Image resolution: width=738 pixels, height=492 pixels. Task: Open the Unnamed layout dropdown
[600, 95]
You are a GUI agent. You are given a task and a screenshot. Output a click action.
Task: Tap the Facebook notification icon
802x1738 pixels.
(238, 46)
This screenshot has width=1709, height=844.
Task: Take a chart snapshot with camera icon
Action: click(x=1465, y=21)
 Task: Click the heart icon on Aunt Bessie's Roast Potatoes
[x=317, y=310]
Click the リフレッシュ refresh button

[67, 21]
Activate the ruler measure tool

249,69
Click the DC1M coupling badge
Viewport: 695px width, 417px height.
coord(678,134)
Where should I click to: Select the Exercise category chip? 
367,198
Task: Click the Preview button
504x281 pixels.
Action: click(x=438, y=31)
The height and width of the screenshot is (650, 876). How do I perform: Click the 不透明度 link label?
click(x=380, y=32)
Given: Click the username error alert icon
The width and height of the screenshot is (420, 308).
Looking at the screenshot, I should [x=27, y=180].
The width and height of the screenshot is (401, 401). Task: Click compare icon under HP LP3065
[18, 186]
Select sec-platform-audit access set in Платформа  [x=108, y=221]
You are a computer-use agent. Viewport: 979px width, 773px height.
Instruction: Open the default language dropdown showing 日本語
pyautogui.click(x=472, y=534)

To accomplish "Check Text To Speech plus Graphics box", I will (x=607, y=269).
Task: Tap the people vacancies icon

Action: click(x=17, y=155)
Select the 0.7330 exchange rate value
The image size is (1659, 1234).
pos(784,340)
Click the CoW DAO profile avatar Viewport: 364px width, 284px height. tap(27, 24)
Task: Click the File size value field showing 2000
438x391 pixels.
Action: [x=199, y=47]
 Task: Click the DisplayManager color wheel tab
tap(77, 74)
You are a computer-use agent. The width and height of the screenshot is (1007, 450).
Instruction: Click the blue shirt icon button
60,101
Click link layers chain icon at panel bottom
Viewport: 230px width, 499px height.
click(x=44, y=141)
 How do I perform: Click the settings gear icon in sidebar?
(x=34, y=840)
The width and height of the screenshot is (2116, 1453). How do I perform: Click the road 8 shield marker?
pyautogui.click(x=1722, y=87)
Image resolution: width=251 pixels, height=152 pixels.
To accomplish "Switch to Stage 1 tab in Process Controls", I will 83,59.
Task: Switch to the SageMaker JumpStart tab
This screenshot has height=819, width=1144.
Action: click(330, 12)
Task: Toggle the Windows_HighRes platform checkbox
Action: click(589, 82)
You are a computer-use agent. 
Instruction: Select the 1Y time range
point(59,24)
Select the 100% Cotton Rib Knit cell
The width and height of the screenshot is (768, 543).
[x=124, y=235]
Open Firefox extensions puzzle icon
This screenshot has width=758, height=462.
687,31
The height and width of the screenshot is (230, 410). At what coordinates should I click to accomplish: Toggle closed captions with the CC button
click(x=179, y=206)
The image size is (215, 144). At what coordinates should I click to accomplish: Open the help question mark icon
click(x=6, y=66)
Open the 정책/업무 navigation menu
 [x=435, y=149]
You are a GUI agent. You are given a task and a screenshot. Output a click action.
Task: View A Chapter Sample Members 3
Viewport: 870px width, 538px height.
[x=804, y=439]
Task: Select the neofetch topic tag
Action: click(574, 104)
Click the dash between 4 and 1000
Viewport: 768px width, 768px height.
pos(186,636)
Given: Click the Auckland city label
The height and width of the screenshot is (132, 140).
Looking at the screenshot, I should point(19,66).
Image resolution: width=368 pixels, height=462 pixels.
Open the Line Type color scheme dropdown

- [PROBLEM DETAILS]: Write each entry out again. Do not change a word.

- [EXERCISE OUTPUT]:
Image resolution: width=738 pixels, height=492 pixels. Task: Open the Unnamed layout dropdown
[600, 95]
You are a GUI agent. You are given a task and a screenshot. Output a click action.
Task: Tap the Facebook notification icon
802x1738 pixels.
(238, 46)
This screenshot has width=1709, height=844.
Task: Take a chart snapshot with camera icon
Action: click(x=1465, y=21)
 Task: Click the heart icon on Aunt Bessie's Roast Potatoes
[x=317, y=310]
Click the リフレッシュ refresh button

[67, 21]
Activate the ruler measure tool

249,69
Click the DC1M coupling badge
Viewport: 695px width, 417px height.
coord(678,134)
Where should I click to: Select the Exercise category chip? 
367,198
Task: Click the Preview button
504x281 pixels.
Action: click(x=438, y=31)
The height and width of the screenshot is (650, 876). How do I perform: Click the 不透明度 link label?
click(x=380, y=32)
Given: Click the username error alert icon
The width and height of the screenshot is (420, 308).
Looking at the screenshot, I should [x=27, y=180].
The width and height of the screenshot is (401, 401). Task: Click compare icon under HP LP3065
[18, 186]
Select sec-platform-audit access set in Платформа  [x=108, y=221]
You are a computer-use agent. Viewport: 979px width, 773px height.
Instruction: Open the default language dropdown showing 日本語
pyautogui.click(x=472, y=534)

To accomplish "Check Text To Speech plus Graphics box", I will (x=607, y=269).
Task: Tap the people vacancies icon

Action: click(x=17, y=155)
Select the 0.7330 exchange rate value
The image size is (1659, 1234).
pos(784,340)
Click the CoW DAO profile avatar Viewport: 364px width, 284px height. tap(27, 24)
Task: Click the File size value field showing 2000
438x391 pixels.
Action: [x=199, y=47]
 Task: Click the DisplayManager color wheel tab
tap(77, 74)
You are a computer-use agent. The width and height of the screenshot is (1007, 450).
Instruction: Click the blue shirt icon button
60,101
Click link layers chain icon at panel bottom
Viewport: 230px width, 499px height.
click(x=44, y=141)
 How do I perform: Click the settings gear icon in sidebar?
(x=34, y=840)
The width and height of the screenshot is (2116, 1453). How do I perform: Click the road 8 shield marker?
pyautogui.click(x=1722, y=87)
Image resolution: width=251 pixels, height=152 pixels.
To accomplish "Switch to Stage 1 tab in Process Controls", I will 83,59.
Task: Switch to the SageMaker JumpStart tab
This screenshot has height=819, width=1144.
Action: click(330, 12)
Task: Toggle the Windows_HighRes platform checkbox
Action: click(589, 82)
You are a computer-use agent. 
Instruction: Select the 1Y time range
point(59,24)
Select the 100% Cotton Rib Knit cell
The width and height of the screenshot is (768, 543).
[x=124, y=235]
Open Firefox extensions puzzle icon
This screenshot has width=758, height=462.
687,31
The height and width of the screenshot is (230, 410). At what coordinates should I click to accomplish: Toggle closed captions with the CC button
click(x=179, y=206)
The image size is (215, 144). At what coordinates should I click to accomplish: Open the help question mark icon
click(x=6, y=66)
Open the 정책/업무 navigation menu
 [x=435, y=149]
You are a GUI agent. You are given a task and a screenshot. Output a click action.
Task: View A Chapter Sample Members 3
Viewport: 870px width, 538px height.
[x=804, y=439]
Task: Select the neofetch topic tag
Action: click(574, 104)
Click the dash between 4 and 1000
Viewport: 768px width, 768px height.
pos(186,636)
Given: Click the Auckland city label
The height and width of the screenshot is (132, 140).
Looking at the screenshot, I should point(19,66).
Image resolution: width=368 pixels, height=462 pixels.
Open the Line Type color scheme dropdown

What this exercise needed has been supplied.